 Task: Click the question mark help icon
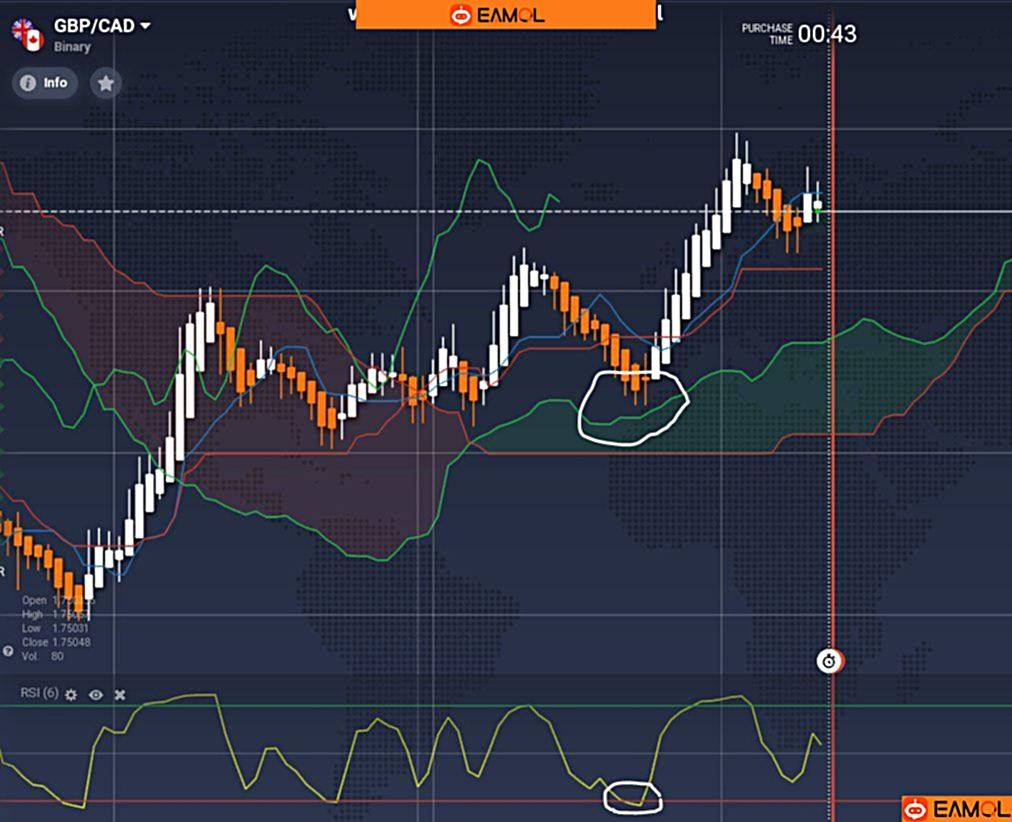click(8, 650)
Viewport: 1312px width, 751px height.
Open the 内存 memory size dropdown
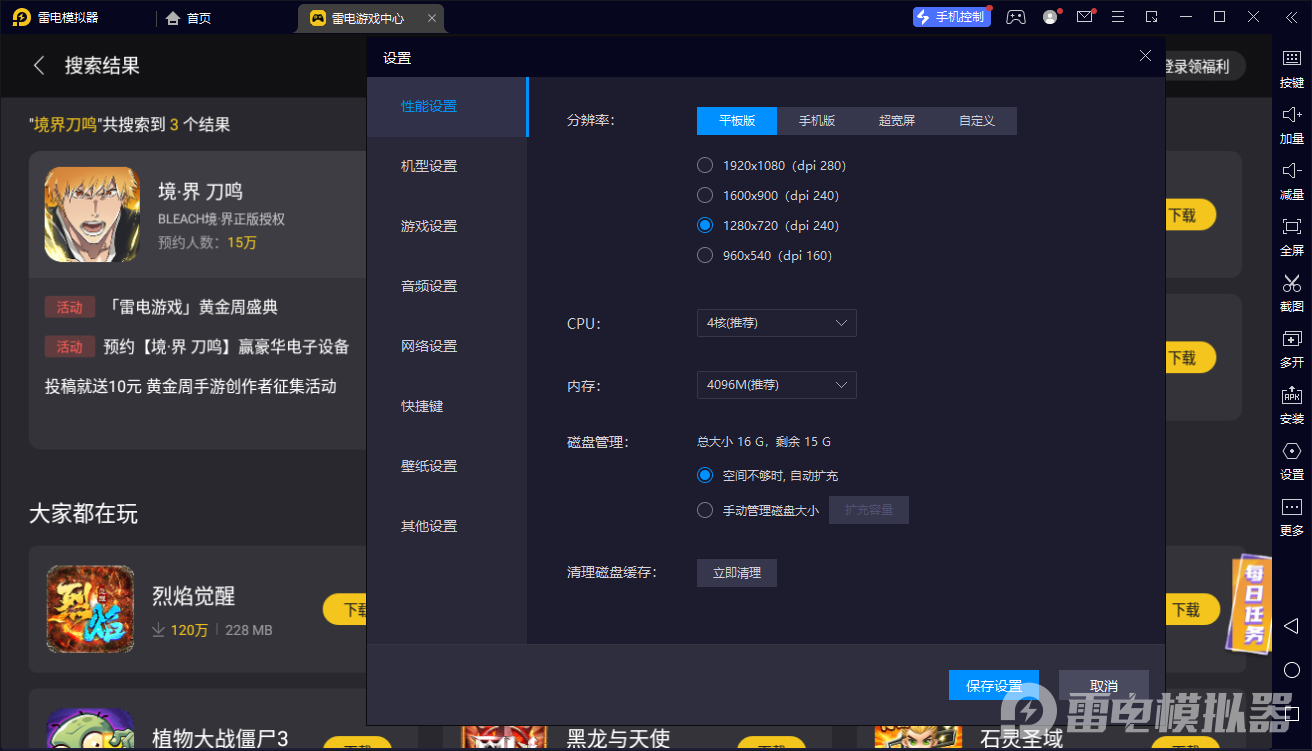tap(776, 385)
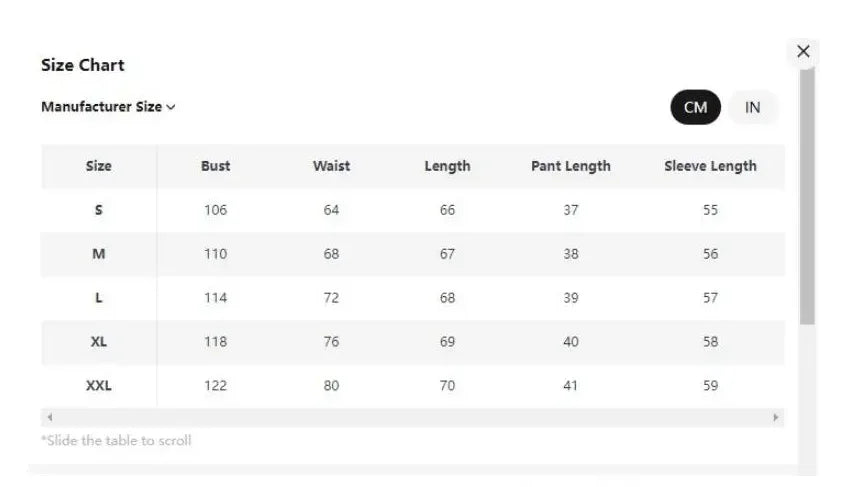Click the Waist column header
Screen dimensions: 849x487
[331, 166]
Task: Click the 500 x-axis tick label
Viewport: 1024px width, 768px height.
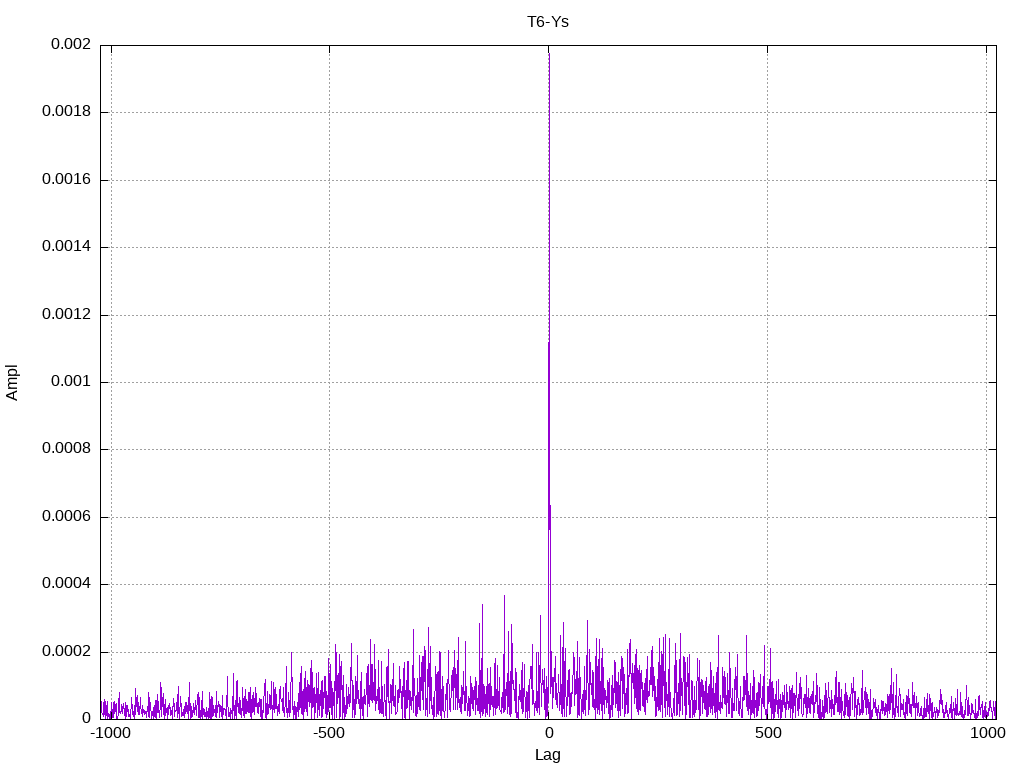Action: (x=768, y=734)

...

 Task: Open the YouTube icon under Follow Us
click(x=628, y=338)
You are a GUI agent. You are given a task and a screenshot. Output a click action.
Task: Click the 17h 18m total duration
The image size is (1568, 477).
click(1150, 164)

- [Problem to work on] Write out everything in the listing from the line containing "Task: Click the question mark help icon" down to the line containing "Action: (x=768, y=734)", including both of those lines, without changing anything. Leave the pictures out.

- [Output of the task]
 Task: Click the question mark help icon
click(8, 650)
Viewport: 1312px width, 751px height.
Open the 内存 memory size dropdown
tap(776, 385)
Click the Waist column header
Screen dimensions: 849x487
[331, 166]
Task: Click the 500 x-axis tick label
Viewport: 1024px width, 768px height.
Action: (x=768, y=734)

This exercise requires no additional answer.